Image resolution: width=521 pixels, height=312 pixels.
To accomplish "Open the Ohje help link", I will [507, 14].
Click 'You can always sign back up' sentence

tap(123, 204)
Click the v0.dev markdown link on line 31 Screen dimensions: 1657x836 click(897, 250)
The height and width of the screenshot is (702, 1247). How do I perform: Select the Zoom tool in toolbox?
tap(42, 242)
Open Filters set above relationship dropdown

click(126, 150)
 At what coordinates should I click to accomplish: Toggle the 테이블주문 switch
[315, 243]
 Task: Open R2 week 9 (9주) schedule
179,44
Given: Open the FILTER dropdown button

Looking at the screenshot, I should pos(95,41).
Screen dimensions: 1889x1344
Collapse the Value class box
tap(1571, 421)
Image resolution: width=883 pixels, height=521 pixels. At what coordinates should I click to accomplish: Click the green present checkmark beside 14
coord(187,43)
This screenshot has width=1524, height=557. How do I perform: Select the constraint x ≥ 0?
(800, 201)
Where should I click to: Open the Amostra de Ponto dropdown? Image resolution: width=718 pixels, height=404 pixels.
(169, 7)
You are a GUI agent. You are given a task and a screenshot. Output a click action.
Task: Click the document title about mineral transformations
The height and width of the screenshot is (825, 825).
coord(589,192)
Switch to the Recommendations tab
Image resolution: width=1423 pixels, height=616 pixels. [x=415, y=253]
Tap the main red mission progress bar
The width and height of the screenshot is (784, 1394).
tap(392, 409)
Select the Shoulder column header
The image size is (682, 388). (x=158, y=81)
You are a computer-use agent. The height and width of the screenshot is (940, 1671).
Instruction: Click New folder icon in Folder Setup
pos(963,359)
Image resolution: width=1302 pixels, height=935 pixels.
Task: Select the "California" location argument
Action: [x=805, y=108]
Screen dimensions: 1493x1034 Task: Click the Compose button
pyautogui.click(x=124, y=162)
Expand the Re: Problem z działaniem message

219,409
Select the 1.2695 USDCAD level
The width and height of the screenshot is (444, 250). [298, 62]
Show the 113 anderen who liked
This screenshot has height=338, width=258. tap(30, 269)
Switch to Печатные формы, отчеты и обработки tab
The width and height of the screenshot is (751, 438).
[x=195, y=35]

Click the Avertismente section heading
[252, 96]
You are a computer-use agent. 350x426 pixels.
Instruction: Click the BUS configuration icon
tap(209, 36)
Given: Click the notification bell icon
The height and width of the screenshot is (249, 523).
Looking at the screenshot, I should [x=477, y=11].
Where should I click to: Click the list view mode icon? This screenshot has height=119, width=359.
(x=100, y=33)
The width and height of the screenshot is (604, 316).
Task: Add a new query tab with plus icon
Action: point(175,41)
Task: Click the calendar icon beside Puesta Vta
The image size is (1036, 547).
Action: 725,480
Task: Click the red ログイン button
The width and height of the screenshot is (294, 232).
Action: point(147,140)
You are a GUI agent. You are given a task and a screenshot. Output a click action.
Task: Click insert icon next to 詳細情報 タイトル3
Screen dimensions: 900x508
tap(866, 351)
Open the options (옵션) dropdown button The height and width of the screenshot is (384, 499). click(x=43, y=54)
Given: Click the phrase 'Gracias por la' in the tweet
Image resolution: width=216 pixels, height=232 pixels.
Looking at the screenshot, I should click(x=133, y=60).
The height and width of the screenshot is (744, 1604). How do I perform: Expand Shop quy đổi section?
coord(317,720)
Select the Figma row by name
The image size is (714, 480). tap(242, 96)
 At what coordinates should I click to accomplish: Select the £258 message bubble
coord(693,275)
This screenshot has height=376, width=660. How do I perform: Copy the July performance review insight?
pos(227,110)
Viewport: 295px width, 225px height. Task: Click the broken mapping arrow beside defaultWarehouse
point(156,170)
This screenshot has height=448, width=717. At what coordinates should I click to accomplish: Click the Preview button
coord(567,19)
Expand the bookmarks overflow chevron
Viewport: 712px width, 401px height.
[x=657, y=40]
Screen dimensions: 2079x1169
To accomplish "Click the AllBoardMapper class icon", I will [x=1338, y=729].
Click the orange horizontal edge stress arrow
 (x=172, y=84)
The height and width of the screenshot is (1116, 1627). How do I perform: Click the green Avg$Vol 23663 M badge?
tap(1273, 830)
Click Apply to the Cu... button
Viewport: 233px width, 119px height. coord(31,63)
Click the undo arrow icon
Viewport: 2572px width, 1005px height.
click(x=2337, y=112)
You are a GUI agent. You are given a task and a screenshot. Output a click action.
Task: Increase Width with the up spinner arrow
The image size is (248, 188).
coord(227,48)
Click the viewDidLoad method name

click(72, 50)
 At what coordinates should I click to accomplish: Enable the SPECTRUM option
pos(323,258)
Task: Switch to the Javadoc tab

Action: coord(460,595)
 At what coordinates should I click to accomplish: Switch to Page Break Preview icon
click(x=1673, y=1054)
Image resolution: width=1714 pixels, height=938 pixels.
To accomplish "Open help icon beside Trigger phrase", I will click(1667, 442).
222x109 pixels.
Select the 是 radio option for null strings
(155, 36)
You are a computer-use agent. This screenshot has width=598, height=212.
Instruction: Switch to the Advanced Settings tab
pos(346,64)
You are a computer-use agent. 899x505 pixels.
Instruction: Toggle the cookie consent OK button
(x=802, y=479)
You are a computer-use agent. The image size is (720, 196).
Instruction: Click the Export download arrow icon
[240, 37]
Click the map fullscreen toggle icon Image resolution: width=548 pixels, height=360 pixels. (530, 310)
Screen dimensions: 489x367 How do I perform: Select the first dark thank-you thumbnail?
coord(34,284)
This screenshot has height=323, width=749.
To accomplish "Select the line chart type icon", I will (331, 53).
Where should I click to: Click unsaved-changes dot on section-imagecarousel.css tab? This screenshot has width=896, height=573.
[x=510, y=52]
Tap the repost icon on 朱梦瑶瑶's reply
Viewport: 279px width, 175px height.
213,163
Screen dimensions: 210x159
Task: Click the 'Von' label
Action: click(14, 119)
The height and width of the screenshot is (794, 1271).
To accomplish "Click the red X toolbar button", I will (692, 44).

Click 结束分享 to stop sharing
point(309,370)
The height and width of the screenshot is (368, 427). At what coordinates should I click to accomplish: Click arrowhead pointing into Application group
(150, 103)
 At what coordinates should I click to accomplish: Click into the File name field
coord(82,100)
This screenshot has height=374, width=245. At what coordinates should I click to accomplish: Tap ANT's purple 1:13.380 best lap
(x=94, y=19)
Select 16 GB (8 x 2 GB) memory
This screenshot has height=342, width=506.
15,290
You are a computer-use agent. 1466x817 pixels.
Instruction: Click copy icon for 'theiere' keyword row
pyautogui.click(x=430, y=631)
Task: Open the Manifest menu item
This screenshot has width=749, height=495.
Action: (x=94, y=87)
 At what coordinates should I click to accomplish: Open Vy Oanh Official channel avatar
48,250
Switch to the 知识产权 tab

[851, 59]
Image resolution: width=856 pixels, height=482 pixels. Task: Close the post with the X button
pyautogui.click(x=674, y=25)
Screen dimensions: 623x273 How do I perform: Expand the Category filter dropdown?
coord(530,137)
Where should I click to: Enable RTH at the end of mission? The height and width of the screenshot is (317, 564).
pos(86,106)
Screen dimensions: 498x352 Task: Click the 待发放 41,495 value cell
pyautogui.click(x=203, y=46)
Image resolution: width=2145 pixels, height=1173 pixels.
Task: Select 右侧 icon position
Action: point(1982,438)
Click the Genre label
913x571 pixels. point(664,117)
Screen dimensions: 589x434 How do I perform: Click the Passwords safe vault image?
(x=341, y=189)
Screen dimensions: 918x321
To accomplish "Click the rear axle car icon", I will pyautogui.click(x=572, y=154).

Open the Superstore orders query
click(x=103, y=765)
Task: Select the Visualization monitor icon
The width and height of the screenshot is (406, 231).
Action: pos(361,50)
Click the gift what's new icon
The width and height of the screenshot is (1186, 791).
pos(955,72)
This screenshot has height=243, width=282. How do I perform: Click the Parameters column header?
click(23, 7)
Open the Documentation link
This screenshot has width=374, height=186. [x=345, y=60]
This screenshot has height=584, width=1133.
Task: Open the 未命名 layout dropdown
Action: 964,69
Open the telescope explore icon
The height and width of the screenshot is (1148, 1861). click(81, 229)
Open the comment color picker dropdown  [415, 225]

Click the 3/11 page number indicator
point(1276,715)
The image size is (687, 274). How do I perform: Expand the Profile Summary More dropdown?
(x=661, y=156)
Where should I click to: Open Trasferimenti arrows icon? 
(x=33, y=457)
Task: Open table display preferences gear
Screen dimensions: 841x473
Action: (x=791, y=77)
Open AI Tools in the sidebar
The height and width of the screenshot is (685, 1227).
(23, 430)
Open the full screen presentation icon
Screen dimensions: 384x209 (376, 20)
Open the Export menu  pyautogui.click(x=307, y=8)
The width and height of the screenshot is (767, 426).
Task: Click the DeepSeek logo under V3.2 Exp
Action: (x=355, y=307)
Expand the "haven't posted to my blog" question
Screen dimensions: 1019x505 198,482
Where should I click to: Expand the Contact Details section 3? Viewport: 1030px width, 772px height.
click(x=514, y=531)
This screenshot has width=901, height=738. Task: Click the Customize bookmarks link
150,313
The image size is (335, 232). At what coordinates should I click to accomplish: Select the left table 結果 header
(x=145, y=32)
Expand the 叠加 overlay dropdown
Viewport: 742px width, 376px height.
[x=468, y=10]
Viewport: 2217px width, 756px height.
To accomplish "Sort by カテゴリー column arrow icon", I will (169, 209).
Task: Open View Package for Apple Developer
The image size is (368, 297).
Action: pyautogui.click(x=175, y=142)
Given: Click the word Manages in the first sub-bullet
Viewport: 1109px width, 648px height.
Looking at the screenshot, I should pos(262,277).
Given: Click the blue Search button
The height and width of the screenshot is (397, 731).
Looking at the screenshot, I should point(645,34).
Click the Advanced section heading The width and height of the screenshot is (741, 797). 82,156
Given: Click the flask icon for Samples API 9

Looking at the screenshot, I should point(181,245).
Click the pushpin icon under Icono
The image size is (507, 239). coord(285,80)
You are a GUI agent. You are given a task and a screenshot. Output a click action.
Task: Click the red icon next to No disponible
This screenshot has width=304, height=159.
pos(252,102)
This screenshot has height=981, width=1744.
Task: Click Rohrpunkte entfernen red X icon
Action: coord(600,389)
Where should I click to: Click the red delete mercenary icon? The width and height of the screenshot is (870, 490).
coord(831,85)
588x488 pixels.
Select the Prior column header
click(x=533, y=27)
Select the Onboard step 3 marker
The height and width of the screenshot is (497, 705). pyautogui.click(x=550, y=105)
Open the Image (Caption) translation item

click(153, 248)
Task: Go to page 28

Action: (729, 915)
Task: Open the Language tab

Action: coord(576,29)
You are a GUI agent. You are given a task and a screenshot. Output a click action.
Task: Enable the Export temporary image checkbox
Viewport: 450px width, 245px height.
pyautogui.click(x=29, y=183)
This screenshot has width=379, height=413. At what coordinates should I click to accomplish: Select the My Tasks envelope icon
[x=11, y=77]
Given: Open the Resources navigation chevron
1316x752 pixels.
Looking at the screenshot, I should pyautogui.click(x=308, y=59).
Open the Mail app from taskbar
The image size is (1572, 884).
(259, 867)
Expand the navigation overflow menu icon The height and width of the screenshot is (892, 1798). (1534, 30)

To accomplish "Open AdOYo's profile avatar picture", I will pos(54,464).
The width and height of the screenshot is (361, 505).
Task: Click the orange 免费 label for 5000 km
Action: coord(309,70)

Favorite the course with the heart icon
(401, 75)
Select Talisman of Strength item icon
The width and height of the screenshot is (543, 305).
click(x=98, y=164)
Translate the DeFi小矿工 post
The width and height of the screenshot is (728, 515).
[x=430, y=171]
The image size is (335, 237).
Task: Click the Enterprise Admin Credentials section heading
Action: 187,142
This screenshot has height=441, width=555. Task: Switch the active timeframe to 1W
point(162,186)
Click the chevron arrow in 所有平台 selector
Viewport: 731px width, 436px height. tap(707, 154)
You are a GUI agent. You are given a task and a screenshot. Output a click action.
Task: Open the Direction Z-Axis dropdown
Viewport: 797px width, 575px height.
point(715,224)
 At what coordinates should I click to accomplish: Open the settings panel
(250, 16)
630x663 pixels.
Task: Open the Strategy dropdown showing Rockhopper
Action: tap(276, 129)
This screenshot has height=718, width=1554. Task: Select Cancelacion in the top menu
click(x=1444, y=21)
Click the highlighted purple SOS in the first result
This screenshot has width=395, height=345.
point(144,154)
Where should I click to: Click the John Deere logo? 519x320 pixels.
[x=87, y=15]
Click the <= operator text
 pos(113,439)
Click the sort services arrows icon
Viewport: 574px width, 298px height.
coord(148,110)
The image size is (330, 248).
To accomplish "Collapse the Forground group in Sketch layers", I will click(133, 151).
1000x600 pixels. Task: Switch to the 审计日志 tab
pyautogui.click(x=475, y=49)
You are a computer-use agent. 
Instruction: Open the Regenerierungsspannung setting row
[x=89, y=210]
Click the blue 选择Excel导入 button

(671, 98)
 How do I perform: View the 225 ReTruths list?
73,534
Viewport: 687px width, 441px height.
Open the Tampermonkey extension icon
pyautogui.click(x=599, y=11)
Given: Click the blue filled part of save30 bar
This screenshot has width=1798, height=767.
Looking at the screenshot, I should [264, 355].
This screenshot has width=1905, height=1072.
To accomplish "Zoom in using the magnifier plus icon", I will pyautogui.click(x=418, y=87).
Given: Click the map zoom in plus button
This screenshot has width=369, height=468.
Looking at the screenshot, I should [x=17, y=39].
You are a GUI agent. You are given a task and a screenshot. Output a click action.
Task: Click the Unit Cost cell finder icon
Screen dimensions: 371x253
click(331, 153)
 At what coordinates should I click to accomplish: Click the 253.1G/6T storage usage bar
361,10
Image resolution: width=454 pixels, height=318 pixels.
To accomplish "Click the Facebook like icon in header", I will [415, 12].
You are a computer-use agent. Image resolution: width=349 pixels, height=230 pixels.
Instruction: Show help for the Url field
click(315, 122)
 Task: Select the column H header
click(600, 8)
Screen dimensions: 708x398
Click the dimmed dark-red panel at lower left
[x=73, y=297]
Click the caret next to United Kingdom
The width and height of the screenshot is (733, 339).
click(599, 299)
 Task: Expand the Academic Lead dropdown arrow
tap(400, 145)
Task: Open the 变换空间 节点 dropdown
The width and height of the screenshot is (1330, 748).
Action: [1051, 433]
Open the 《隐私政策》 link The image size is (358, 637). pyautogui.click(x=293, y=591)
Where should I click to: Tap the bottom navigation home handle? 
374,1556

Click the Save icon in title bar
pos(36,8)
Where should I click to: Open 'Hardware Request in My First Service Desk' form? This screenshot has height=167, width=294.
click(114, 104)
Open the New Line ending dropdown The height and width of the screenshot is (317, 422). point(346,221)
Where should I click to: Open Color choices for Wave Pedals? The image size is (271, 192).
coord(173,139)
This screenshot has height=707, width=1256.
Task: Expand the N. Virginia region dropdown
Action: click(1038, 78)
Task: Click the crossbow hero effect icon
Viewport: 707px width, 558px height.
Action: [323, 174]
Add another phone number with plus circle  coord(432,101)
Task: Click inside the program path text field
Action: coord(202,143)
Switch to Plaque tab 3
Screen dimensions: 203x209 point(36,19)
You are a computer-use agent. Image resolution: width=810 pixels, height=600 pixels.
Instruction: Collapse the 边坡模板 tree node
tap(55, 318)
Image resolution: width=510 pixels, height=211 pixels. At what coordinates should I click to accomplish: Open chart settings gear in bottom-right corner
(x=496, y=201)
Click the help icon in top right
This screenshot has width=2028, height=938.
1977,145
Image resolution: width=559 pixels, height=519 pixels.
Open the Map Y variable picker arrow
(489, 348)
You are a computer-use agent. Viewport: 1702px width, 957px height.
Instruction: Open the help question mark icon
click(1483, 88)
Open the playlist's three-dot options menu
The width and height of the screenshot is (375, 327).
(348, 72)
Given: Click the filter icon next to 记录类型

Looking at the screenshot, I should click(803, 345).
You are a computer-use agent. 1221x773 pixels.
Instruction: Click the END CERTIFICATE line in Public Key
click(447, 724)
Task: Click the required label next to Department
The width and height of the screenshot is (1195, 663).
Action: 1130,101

----------

■ Prompt ■
Repeat the material starting at the line that contains "Click the caret next to United Kingdom" and ending at the line that contains "(x=496, y=201)", both of those lines included.

■ Worked answer ■
Click the caret next to United Kingdom
The width and height of the screenshot is (733, 339).
click(599, 299)
 Task: Expand the Academic Lead dropdown arrow
tap(400, 145)
Task: Open the 变换空间 节点 dropdown
The width and height of the screenshot is (1330, 748).
Action: [1051, 433]
Open the 《隐私政策》 link The image size is (358, 637). pyautogui.click(x=293, y=591)
Where should I click to: Tap the bottom navigation home handle? 
374,1556

Click the Save icon in title bar
pos(36,8)
Where should I click to: Open 'Hardware Request in My First Service Desk' form? This screenshot has height=167, width=294.
click(114, 104)
Open the New Line ending dropdown The height and width of the screenshot is (317, 422). point(346,221)
Where should I click to: Open Color choices for Wave Pedals? The image size is (271, 192).
coord(173,139)
This screenshot has height=707, width=1256.
Task: Expand the N. Virginia region dropdown
Action: click(1038, 78)
Task: Click the crossbow hero effect icon
Viewport: 707px width, 558px height.
Action: [323, 174]
Add another phone number with plus circle  coord(432,101)
Task: Click inside the program path text field
Action: coord(202,143)
Switch to Plaque tab 3
Screen dimensions: 203x209 point(36,19)
You are a computer-use agent. Image resolution: width=810 pixels, height=600 pixels.
Instruction: Collapse the 边坡模板 tree node
tap(55, 318)
Image resolution: width=510 pixels, height=211 pixels. At what coordinates should I click to accomplish: Open chart settings gear in bottom-right corner
(x=496, y=201)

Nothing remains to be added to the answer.